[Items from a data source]
━━━━━━━━━━━━━━━━

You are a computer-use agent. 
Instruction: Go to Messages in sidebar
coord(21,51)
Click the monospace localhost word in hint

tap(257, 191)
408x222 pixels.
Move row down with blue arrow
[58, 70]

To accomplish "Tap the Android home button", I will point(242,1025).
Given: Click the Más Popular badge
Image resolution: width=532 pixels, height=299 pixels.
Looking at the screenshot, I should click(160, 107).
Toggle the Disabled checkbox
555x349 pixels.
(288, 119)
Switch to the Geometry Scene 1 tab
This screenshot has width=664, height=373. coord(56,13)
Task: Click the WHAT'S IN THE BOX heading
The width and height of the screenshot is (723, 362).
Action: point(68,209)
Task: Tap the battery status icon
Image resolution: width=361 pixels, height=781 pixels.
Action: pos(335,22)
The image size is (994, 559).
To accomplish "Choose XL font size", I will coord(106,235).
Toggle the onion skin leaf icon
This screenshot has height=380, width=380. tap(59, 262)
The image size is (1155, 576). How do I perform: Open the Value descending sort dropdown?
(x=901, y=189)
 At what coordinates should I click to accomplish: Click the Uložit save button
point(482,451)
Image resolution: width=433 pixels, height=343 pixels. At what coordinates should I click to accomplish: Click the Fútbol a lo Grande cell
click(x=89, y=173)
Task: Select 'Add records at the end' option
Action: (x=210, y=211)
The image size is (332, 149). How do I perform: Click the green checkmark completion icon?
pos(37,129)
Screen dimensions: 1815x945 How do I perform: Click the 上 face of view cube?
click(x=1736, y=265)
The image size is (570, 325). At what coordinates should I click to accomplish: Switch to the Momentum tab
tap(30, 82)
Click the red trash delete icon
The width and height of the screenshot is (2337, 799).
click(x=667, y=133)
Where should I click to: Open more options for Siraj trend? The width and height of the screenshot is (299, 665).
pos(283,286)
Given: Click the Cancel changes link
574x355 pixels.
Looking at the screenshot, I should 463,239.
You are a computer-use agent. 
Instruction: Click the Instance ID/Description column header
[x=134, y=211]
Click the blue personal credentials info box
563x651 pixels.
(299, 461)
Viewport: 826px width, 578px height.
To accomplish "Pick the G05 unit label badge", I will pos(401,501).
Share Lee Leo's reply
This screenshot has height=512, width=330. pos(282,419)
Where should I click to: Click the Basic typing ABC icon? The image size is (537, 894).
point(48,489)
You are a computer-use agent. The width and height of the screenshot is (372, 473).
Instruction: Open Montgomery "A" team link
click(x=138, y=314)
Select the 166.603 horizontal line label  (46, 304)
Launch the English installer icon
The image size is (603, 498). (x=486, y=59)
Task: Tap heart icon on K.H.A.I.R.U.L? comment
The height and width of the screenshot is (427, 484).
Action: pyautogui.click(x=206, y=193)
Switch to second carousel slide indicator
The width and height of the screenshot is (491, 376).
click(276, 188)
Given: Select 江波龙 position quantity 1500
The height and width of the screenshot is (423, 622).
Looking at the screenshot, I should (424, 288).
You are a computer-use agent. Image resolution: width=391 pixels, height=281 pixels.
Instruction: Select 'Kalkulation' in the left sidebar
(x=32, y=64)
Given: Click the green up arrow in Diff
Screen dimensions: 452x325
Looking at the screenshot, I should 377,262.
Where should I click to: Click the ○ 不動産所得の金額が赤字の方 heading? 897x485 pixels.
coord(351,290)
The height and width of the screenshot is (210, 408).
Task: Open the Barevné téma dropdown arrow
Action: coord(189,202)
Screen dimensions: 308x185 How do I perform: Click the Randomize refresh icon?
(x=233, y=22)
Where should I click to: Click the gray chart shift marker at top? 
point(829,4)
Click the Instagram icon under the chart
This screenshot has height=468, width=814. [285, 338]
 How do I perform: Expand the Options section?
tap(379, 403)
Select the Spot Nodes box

━━━━━━━━━━━━━━━━

Please copy every line in the entries where "badge" appears.

SOLVED PROBLEM:
Given: Click the Más Popular badge
To accomplish "Pick the G05 unit label badge", I will pos(401,501).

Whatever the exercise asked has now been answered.